What will the vet learn from my dog's blood test?
At Snider Veterinary Services, we will always take the time to explain your dog’s blood tests and their results, as treatment and management of health issues are a team effort between our veterinary team and loving pet owners.
Typically, your dog's bloodwork will include a complete blood count (CBC) or blood chemistry (serum test). The CBC will be important for dogs with pale gums or experiencing vomiting, fever, weakness, or loss of appetite. Blood tests for dogs with diarrhea also fall into this category.
A CBC can also detect bleeding disorders or other abnormalities that may not be identified otherwise.
A CBC reveals detailed information, including:
- Hematocrit (HCT): With this test, we can identify the percentage of red blood cells to detect hydration or anemia.
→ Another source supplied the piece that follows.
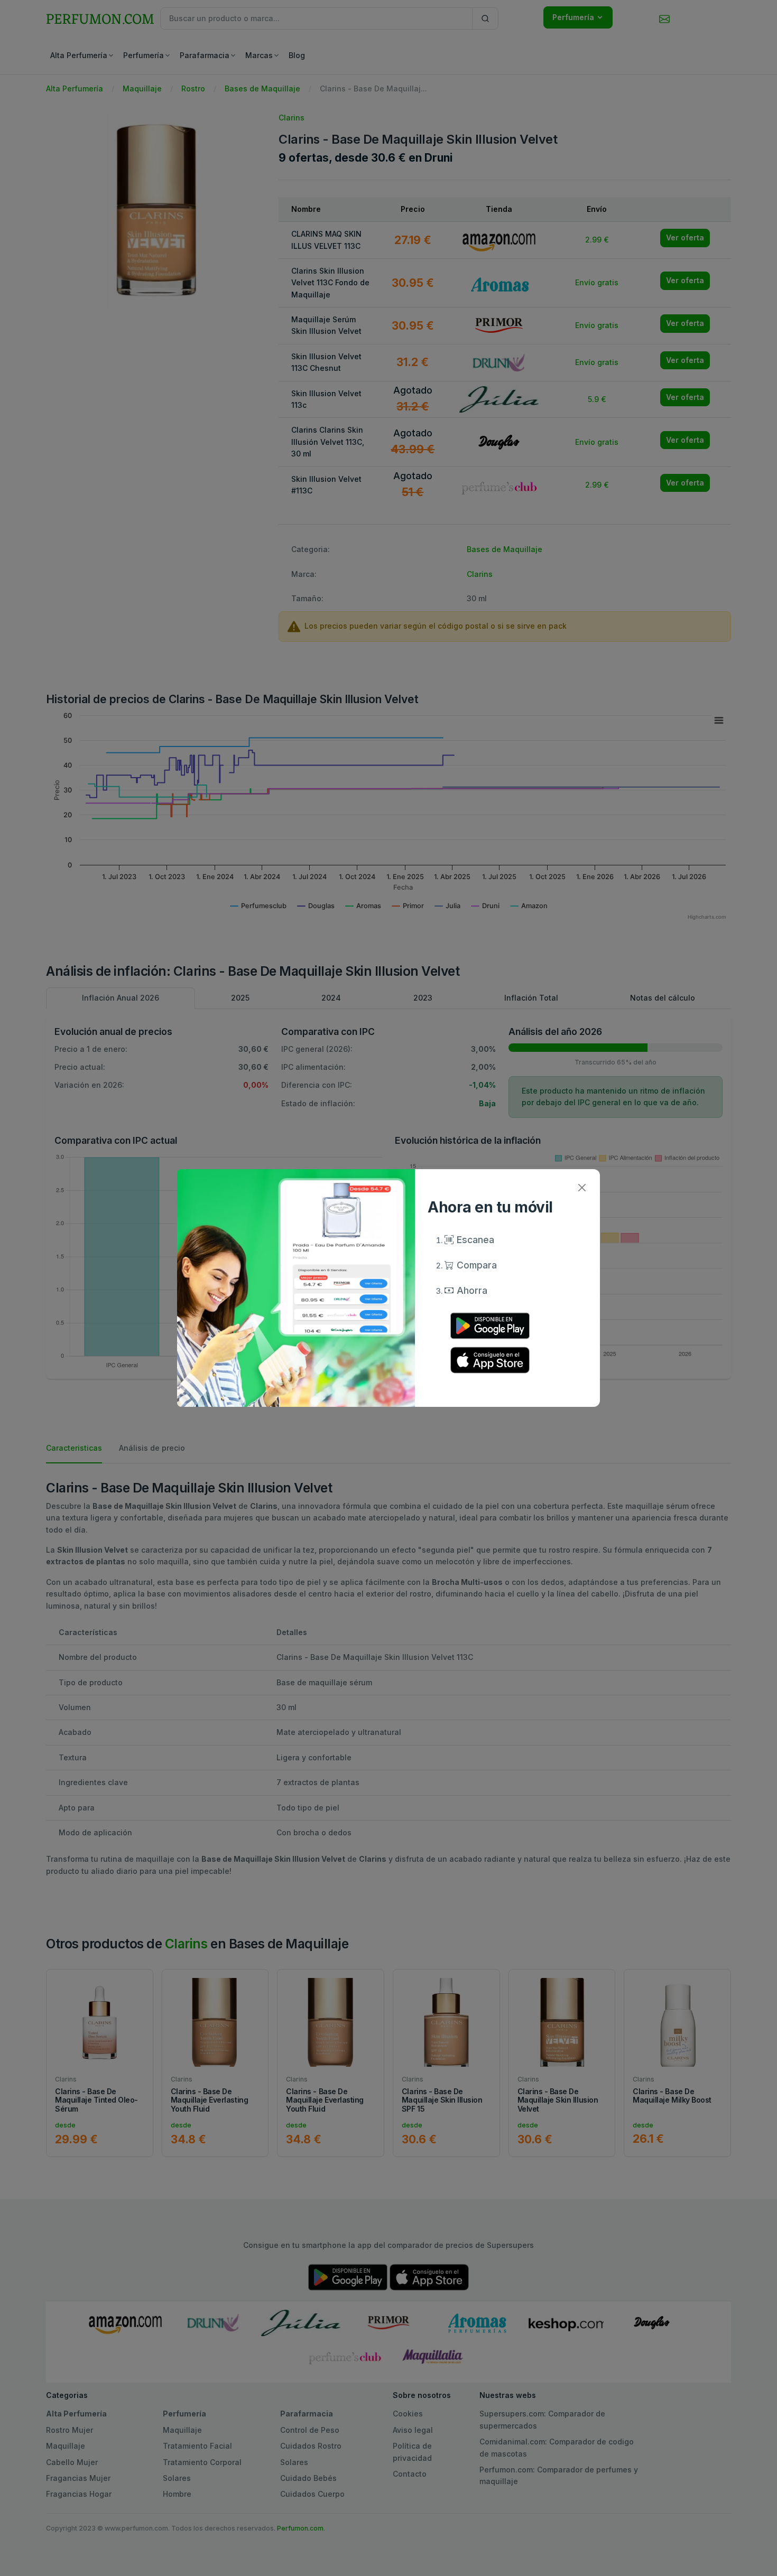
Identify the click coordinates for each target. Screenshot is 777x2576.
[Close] (581, 1187)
- Hemoglobin and mean corpuscular hemoglobin concentration (Hb and MCHC): These are pigments of red blood cells that carry oxygen.
- White blood cell count (WBC): With this test, we measure the body’s immune cells. Certain diseases or infections can cause WBC to increase or decrease.
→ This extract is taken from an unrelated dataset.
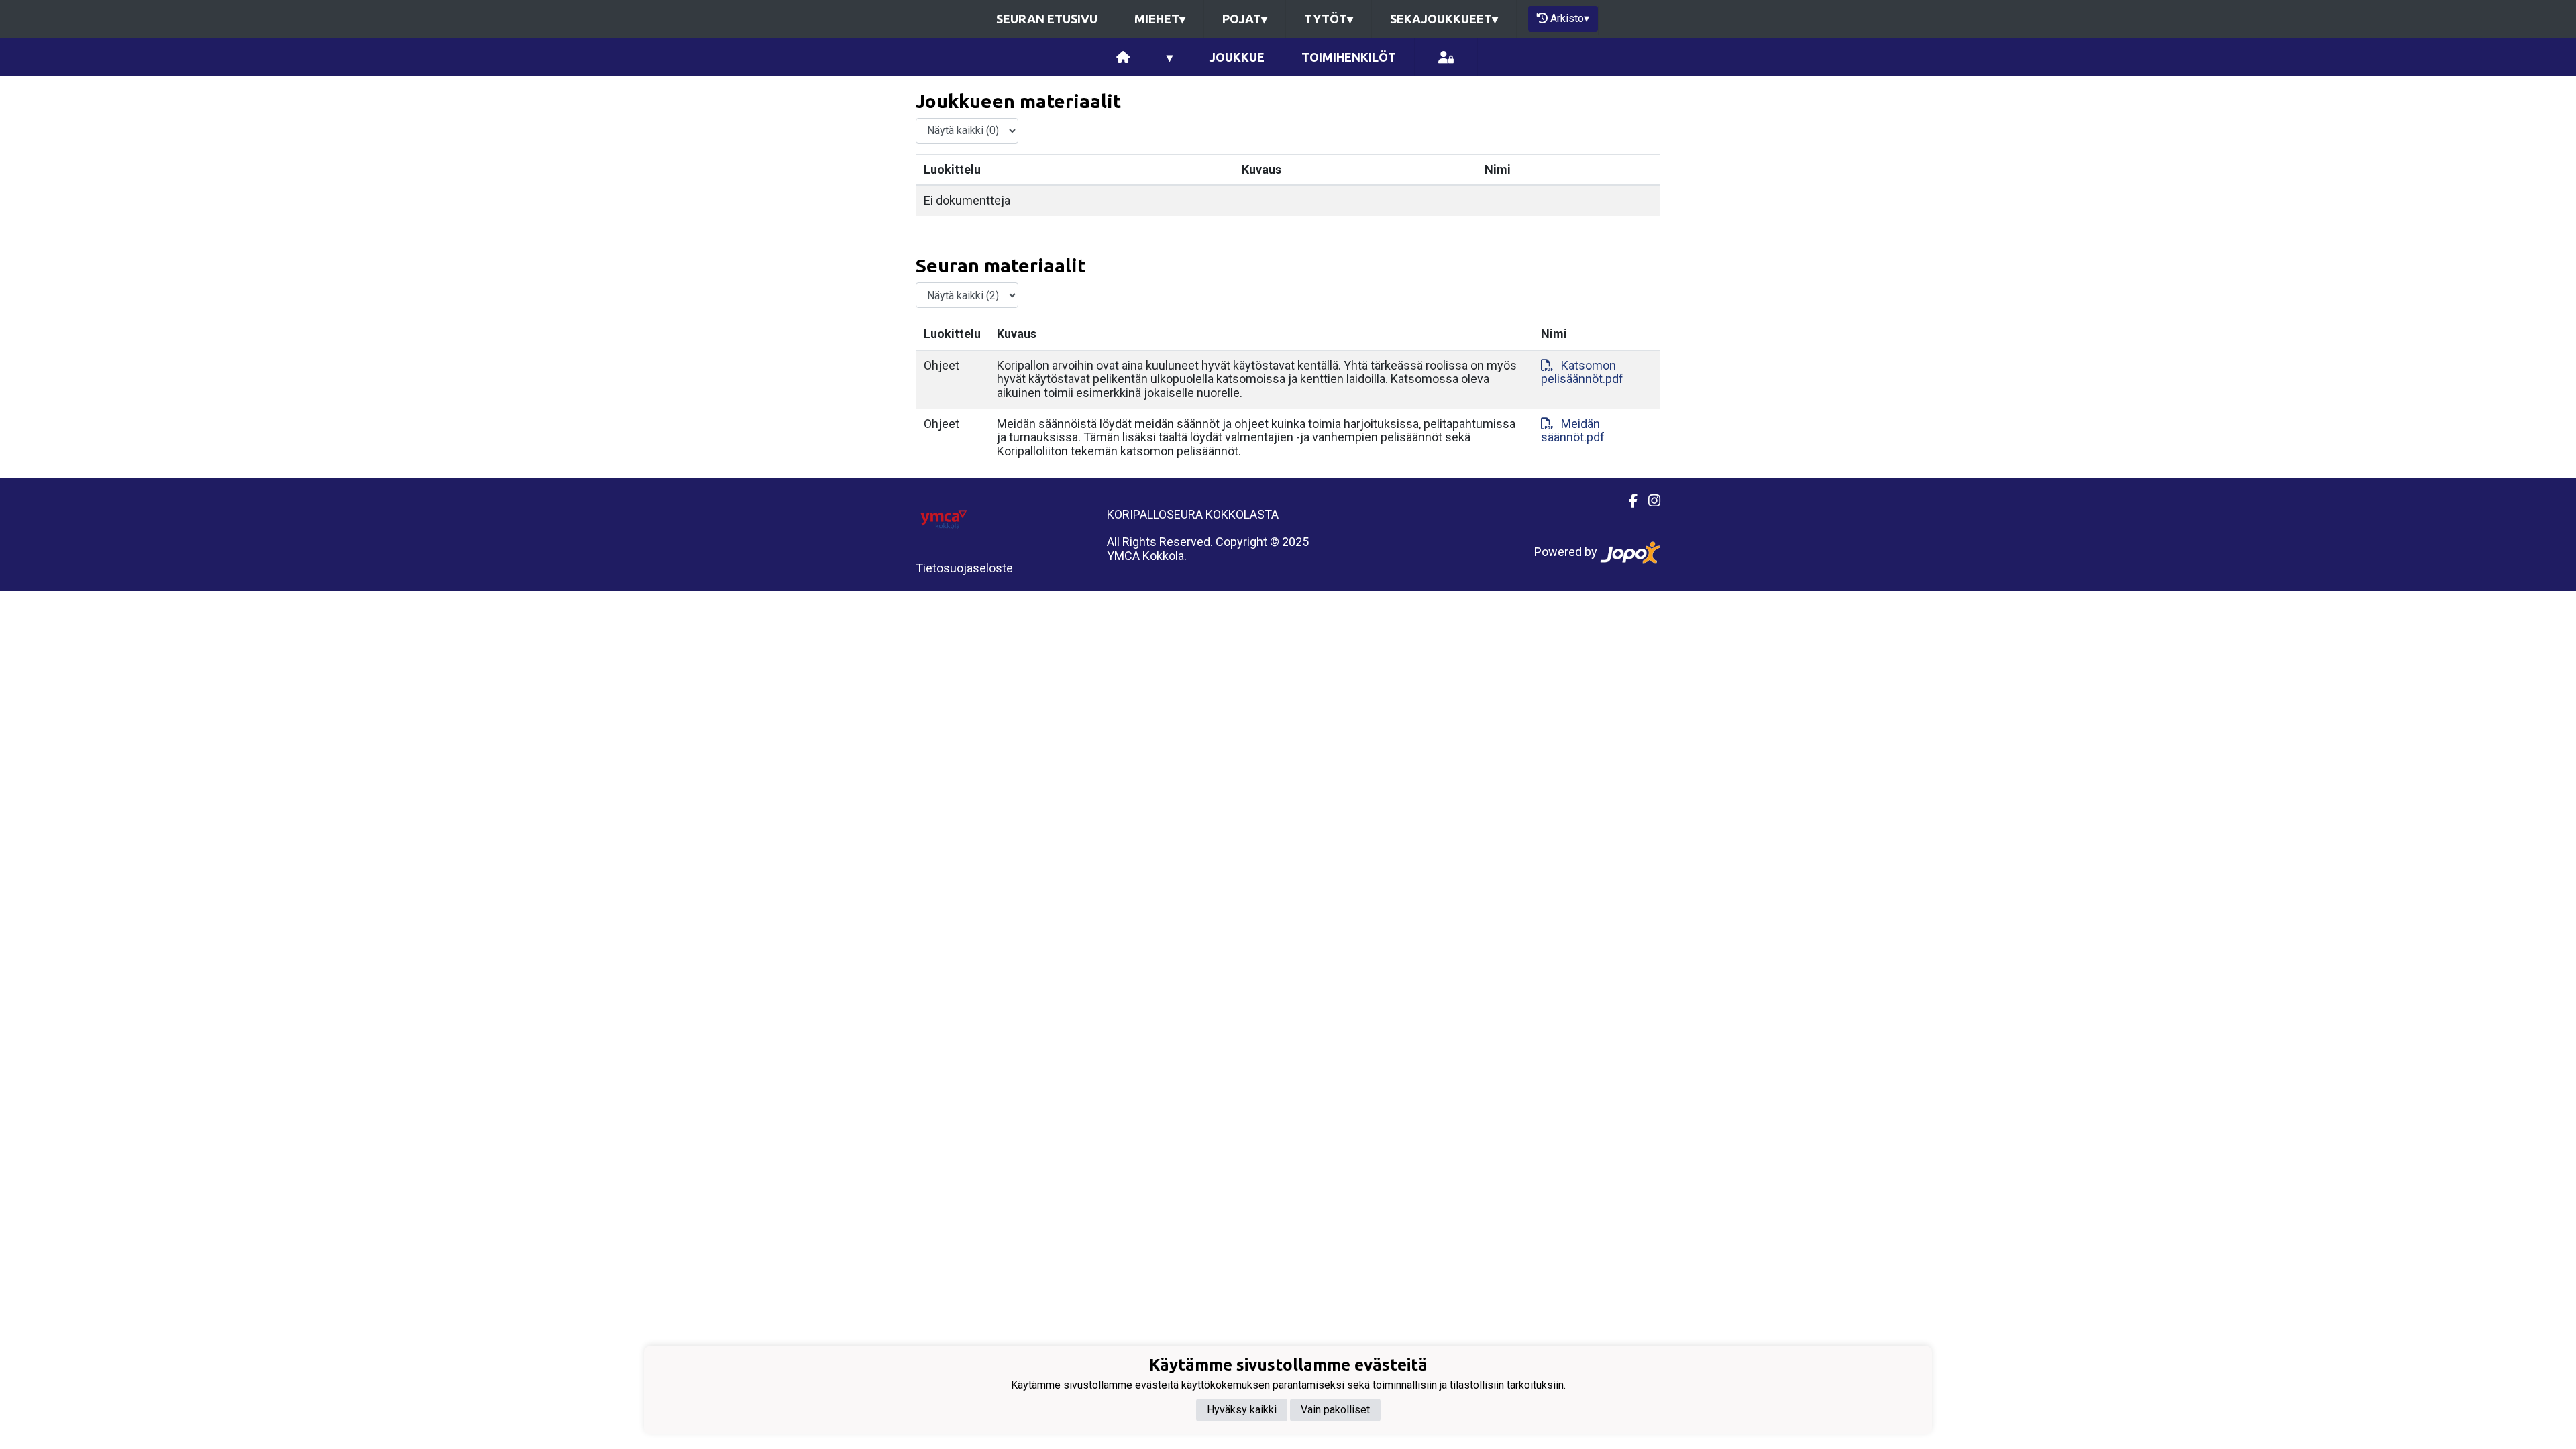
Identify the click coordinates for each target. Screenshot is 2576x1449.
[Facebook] (1628, 501)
- Granulocytes and lymphocytes/monocytes (GRANS and L/M): These are specific types of white blood cells.
- Eosinophils (EOS): These are a specific type of white blood cells that can indicate health conditions due to allergies or parasites.
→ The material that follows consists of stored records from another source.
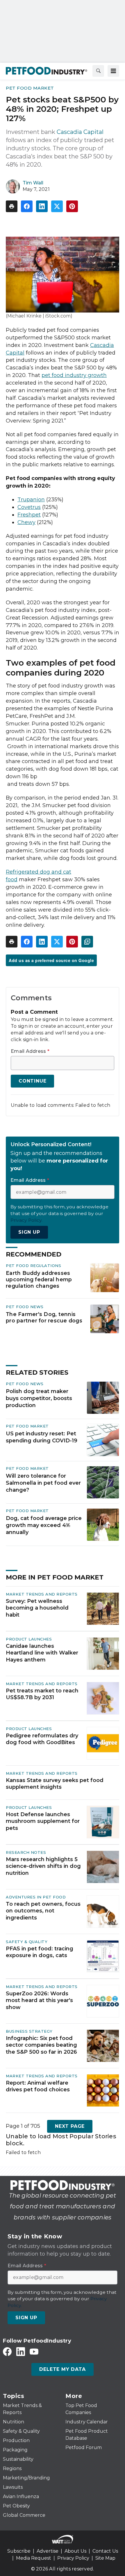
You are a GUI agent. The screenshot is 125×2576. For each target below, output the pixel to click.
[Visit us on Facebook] (7, 2351)
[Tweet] (57, 206)
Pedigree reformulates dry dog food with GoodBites (42, 1739)
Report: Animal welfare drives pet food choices (38, 2086)
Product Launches (29, 1639)
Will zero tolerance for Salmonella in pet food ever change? (43, 1483)
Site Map (105, 2558)
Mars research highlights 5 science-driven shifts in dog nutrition (43, 1866)
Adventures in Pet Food (36, 1897)
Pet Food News (25, 1306)
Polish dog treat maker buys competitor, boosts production (39, 1398)
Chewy (26, 522)
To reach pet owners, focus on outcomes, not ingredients (43, 1911)
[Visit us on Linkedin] (20, 2351)
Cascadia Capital (80, 131)
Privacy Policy (73, 2558)
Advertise (47, 2551)
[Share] (27, 206)
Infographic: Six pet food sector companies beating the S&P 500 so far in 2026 (41, 2045)
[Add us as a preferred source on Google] (87, 941)
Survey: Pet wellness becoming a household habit (37, 1608)
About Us (75, 2551)
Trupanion (31, 499)
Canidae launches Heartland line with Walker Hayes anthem (42, 1653)
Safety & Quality (26, 1941)
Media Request (33, 2558)
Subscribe (19, 2551)
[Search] (98, 71)
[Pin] (72, 206)
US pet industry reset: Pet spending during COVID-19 (41, 1437)
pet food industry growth (74, 375)
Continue (32, 1081)
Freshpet (29, 515)
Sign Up (29, 1232)
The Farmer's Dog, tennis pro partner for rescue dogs (44, 1317)
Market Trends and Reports (42, 1594)
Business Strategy (29, 2031)
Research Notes (26, 1852)
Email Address (30, 1051)
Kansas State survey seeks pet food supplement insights (54, 1783)
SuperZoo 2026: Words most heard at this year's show (39, 2000)
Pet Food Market (30, 88)
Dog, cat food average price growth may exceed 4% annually (44, 1525)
- Platelet count: (PLT): This test measures cells that form blood clots.
- Reticulocytes (RETICS): High levels of immature red blood cells can point to regenerative anemia.
- Fibrinogen (FIBR): We can glean important information about blood clotting from this test. High levels can indicate a dog is 30 to 40 days pregnant.
What Blood Chemistries Reveal (Blood Serum Test):
Blood chemistries (blood serum tests) give us insight into a dog’s organ function (liver, kidneys, and pancreas), hormone levels, electrolyte status, and more.
The test can be used to assess the health of older dogs, do general health assessments before anesthesia, or monitor dogs receiving long-term medications.
These tests also help us evaluate senior dogs’ health and those with symptoms of diseases (such as Addison’s, diabetes, kidney diseases, or others), diarrhea, vomiting, or toxin exposure.
How much are blood tests for dogs?
As with many other veterinary care services, the costs will vary from clinic to clinic and from pet to pet. This is because several different factors contribute to the final cost.
This can be the location of the clinic and the expertise of the practitioner as well as the type of equipment used. The age and species of your pet also play a role in the final amount that you will pay.
Please speak with your vet to discuss the cost estimate for your pet and a breakdown of the bill.
Note: The advice provided in this post is intended for informational purposes and does not constitute medical advice regarding pets. For an accurate diagnosis of your pet's condition, please make an appointment with your vet.